Shane Beamer’s phone never stopped ringing. At least that’s how he phrased it.

South Carolina’s second-year head coach — speaking last week during his initial Gator Bowl press conference — told reporters he’d received countless texts and calls regarding the offensive coordinator job vacated by Marcus Satterfield, who left to join Matt Rhule’s staff at Nebraska.

“There’s a lot more interest in (the opening) now than there was two years ago when I was trying to hire an offensive coordinator,” Beamer said. “The people that have reached out to me — from sitting head coaches to NFL coaches to current coordinators — has been pretty impressive.”

Head coaches. Coordinators. NFL staffers.

All that interest. All that hype. And the man South Carolina chose? Arkansas tight ends coach Dowell Loggains — architect of some of the least successful NFL offenses of the last decade.

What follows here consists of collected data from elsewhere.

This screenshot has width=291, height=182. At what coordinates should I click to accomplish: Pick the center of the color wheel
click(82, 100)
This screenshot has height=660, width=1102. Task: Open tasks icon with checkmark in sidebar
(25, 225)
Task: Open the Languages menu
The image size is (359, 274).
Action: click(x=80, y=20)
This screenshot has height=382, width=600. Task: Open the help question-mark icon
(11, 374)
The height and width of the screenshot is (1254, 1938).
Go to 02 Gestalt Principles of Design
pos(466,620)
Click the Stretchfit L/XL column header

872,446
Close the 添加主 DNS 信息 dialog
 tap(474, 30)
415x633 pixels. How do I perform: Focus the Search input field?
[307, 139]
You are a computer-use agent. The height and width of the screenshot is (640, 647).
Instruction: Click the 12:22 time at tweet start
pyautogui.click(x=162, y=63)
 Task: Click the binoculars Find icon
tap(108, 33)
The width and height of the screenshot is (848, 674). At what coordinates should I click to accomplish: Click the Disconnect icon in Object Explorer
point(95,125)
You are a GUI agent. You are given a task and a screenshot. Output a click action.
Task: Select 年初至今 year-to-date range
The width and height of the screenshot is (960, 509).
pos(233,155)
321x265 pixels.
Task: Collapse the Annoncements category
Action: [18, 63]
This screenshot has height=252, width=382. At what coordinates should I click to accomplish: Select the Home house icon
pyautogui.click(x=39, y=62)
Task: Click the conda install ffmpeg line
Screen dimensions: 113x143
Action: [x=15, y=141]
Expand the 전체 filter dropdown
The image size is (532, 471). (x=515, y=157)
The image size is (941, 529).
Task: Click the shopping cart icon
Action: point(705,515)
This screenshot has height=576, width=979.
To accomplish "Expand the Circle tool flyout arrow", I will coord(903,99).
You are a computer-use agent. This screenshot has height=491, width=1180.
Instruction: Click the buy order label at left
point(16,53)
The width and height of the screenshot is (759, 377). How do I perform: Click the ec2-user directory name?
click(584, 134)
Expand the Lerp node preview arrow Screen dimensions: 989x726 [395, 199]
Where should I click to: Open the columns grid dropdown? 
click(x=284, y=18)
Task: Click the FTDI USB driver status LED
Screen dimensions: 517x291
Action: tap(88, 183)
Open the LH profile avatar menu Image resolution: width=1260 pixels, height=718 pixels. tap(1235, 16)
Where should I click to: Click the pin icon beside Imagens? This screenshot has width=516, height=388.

“From the time that Coach Satterfield left, Dowell’s name was mentioned, among a lot of other people that had reached out,” USC athletic director Ray Tanner said Tuesday once Loggains’ hire was official. “We had conversations and then (Beamer) pursued the opportunity to hire (Loggains).”

Coaching hires, in reality, are calculated guesses. Sometimes they work. Sometimes they don’t. That’s why the coaching carousel spins so fervently this time of year.

Perhaps Loggains will be the second-coming of ex-LSU passing game coordinator Joe Brady. Maybe South Carolina’s offense will light up the scoreboard with the regularity of Joe Namath’s Jets.

But with strictly a resume to go off, Beamer’s hire sure feels more like a bunt single at a time the South Carolina offensive coordinator job had a chance to be a home run.

Loggains isn’t without credentials. He spent almost two decades in the NFL, working for six different teams. He was a wunderkind of sorts, landing an offensive coordinator job in the league before he was 35. Few, if any, ever get that opportunity — let alone at that age.

The concern? The numbers.

Loggains spent parts of seven years as an offensive coordinator in the NFL. No unit he coached finished better than 15th in the league in yards per game. Those same squads averaged 18.5 points per contest and never concluded the season rated higher than 18th among 32 teams in average scoring.

That doesn’t exactly inspire confidence for a South Carolina offense that, beyond out-of-body efforts against No. 5 Tennessee and No. 8 Clemson in the final two games of 2022, bordered on malpractice at times the past two seasons.

If there’s a positive to be gleaned in Loggains’ hiring, it’s in Beamer’s desire to find someone befitting of the culture he and his staff have worked long hours to instill in Columbia the last 24 months.

South Carolina’s head coach is one of the few folks in a profession littered with snake-oil salesmen who few can muster a single bad word about. Genuinely, Beamer is as good and kind of a guy as it gets — and his staff and team follow suit.

Loggains, too, fits that mold.

Talk to enough people in football circles and they’ll tell you similar things. Loggains is one of the nicest guys in the business. He’s well-respected from the top of the NFL food chain to the college ecosystem. He, like Beamer, is beloved.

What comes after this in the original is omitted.